Smart-Plexer: A Framework for Hybrid Development of Multiplex PCR Assays

Please use the branch: "smartplexer_paper_nature" if you want to see the code reported in the Nature paper.

Welcome to the Smart-Plexer repository! This repository contains the code used for the development and validation of the Smart-Plexer framework, as described in our paper. Smart-Plexer is designed to optimize the selection of primer mixes for multiplex PCR assays through a combination of empirical testing and in-silico simulations.

How It Works

You should first use the AdaptiveFilter Algorithm to get the processed dataframes and the metadata needed.

This impluies that you are extracting data from the fluidigm real-time digital PCR machine. If data have different format please raise an issue. Check the section below and the test_data to see the structure.

Introduction

The Smart-Plexer framework is developed to streamline the development of multiplex PCR assays by combining empirical testing with computer simulations. The framework leverages kinetic inter-target distances among amplification curves to optimize the selection of primer sets for accurate multi-pathogen identification. Initially, the ‘c’ parameter was used as the main feature for optimization. However, we have extended the feature set to include additional robust features that enhance the reliability and accuracy of the assay selection process.

Features

• Curve Fitting: Fits the PCR amplification curves using a 5-parameter sigmoid model.
• Feature Extraction: Extract features from the amplification curves, including the ‘c’ parameter and additional robust features.
• Distance Calculation: Calculates distances between amplification curves using various metrics.
• Assay Selection: Ranks and selects optimal multiplex PCR assays based on feature distances.
• Empirical Validation: Validates selected assays through wet-lab experiments.

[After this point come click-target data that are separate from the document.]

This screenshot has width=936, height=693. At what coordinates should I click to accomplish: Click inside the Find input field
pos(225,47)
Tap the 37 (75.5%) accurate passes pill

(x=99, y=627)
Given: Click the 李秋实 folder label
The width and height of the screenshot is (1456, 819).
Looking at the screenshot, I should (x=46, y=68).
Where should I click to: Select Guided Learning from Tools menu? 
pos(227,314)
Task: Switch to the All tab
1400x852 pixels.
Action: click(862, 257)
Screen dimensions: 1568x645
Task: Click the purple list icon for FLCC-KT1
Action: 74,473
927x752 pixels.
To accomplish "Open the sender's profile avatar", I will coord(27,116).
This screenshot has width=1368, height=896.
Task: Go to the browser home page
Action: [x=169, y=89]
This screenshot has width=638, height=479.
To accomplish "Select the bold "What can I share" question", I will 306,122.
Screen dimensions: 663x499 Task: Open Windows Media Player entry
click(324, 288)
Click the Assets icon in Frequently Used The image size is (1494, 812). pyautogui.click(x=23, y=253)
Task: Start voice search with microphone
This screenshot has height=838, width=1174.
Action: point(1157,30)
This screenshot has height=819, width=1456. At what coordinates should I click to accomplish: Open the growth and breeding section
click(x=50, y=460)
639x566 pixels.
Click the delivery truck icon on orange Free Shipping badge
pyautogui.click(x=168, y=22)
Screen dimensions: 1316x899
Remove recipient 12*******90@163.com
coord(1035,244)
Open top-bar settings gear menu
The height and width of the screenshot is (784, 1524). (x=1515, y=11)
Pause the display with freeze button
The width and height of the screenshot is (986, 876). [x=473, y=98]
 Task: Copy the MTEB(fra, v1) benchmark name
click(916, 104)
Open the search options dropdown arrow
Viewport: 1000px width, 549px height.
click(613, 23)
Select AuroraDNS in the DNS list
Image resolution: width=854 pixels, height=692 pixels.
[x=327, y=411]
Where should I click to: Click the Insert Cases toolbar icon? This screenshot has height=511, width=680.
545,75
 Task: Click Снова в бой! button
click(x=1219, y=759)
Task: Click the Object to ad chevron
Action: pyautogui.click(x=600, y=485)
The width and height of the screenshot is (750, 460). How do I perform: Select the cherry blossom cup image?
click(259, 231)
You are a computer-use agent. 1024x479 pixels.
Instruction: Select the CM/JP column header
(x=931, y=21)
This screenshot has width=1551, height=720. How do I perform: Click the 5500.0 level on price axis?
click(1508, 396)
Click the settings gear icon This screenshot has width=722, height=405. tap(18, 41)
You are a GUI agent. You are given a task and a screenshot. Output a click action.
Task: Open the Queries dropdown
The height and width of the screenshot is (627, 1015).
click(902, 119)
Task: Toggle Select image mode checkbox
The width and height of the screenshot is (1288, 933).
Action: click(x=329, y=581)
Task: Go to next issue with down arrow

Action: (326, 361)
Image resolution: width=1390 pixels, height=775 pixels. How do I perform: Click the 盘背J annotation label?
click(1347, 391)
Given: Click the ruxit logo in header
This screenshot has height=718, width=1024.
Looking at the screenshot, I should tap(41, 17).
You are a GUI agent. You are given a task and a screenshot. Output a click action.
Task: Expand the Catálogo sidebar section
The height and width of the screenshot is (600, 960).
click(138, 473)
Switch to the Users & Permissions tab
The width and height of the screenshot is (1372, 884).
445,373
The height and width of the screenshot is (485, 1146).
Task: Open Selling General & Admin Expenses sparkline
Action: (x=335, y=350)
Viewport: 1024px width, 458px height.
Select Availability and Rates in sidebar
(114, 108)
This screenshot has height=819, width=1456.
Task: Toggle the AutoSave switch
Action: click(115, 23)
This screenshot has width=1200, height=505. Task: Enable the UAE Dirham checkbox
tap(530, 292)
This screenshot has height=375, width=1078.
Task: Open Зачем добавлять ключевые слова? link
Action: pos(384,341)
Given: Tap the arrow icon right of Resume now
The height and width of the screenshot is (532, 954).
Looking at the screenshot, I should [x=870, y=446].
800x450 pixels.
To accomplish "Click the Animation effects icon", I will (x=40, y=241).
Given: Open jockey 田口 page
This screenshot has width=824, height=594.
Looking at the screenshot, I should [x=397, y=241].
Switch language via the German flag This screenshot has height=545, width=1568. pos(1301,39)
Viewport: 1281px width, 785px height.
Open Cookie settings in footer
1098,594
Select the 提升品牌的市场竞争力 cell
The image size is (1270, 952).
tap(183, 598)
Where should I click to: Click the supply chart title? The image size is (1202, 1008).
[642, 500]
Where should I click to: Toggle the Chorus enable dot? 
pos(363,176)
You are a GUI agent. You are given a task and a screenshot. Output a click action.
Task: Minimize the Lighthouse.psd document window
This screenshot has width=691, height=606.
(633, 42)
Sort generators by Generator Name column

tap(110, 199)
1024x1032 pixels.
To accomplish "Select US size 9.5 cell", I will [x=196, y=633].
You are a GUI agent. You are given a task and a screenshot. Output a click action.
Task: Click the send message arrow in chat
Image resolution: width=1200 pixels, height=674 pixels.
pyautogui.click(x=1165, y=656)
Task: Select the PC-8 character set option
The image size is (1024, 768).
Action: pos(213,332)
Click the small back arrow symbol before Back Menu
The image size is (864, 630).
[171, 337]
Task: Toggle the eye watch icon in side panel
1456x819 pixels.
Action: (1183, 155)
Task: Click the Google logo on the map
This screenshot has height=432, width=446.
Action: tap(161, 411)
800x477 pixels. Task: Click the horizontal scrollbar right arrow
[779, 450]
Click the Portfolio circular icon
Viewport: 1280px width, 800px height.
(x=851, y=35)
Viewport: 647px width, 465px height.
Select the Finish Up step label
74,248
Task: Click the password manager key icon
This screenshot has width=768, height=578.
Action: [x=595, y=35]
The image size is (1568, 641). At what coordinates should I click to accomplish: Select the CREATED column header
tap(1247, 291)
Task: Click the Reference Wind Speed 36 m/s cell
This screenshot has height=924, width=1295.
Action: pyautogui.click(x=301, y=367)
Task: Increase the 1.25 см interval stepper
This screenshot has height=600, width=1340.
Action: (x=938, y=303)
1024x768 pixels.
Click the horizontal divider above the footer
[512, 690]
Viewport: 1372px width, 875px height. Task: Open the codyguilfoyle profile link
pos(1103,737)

Disclaimer: There are two patents related to this work at Imperial College London:

• Patent 1 - AI for PCR data analysis
• Patent 2 - Smart-Plexer

Folder Structure

Your folder structure should look like this: How your folder should look like: Usr/code/data/20210701_01/ Inside the folder (if you used AdaptiveFilter Algorithm), there will be:

• raw_data,
• processed,
• plots
• metadata.csv

Metadata Structure

In this example, there are 5 columns in the metadata:

| Panel | PrimerMix | Target | Assay | Conc | |-------|-----------|--------|----------|-----------| | 1 | PM3.17 | MER | MER_N_02 | 1.00E+05 | | 2 | PM3.17 | COC | COC_N_05 | 1.00E+05 |

Data Retrieval and Experiment Object Creation

The first step involves retrieving the data and creating experiment objects using the create_experiment_objects function. This function loads data from specified directories and structures it into experiment objects for further processing.

# Define the path where experiment folders are stored
data_path = Path.cwd().parents[0] / "00_data"

# Experiment IDs (ensure folders are named only with the experiment ID)
experiment_ids = ["20210701_01", "20210701_02"]

# Define the METADATA LEN as they will be exclueded from the curve/param data.
META_LEN = 5

Assay Combination Generation

Once the experiment data is loaded, the next step is to generate all possible combinations of assays based on their targets. The process involves:

1. Grouping assays by target: Assays are grouped by their target gene.
2. Filtering for singleplex panels: Only panels with primermix set to "singleplex" are considered for combinations.
3. Generating combinations: The Combinator class is used to generate and store all possible combinations of assays forthe given targets.

Explanation of Key Components

• Combinator Class: The Combinator class is responsible for generating all possible combinations of assays based on the provided assay dictionary. It stores the combinations and provides methods to access the generated combinations and the count.

• create_experiment_objects Function: This function initializes experiment objects from raw data, facilitating further processing and analysis.

Running the Code

1. Ensure your experiment data is correctly formatted and stored in the specified directory.
2. Update the experiment_ids list with the IDs of your experiments.
3. Run the code to generate assay combinations and analyze the results.

Conclusion

The Smart-Plexer framework is a powerful tool for the development and validation of multiplex PCR assays. By combining in-silico simulations with empirical testing, it optimizes the selection of primer sets, ensuring accurate and reliable multi-pathogen identification.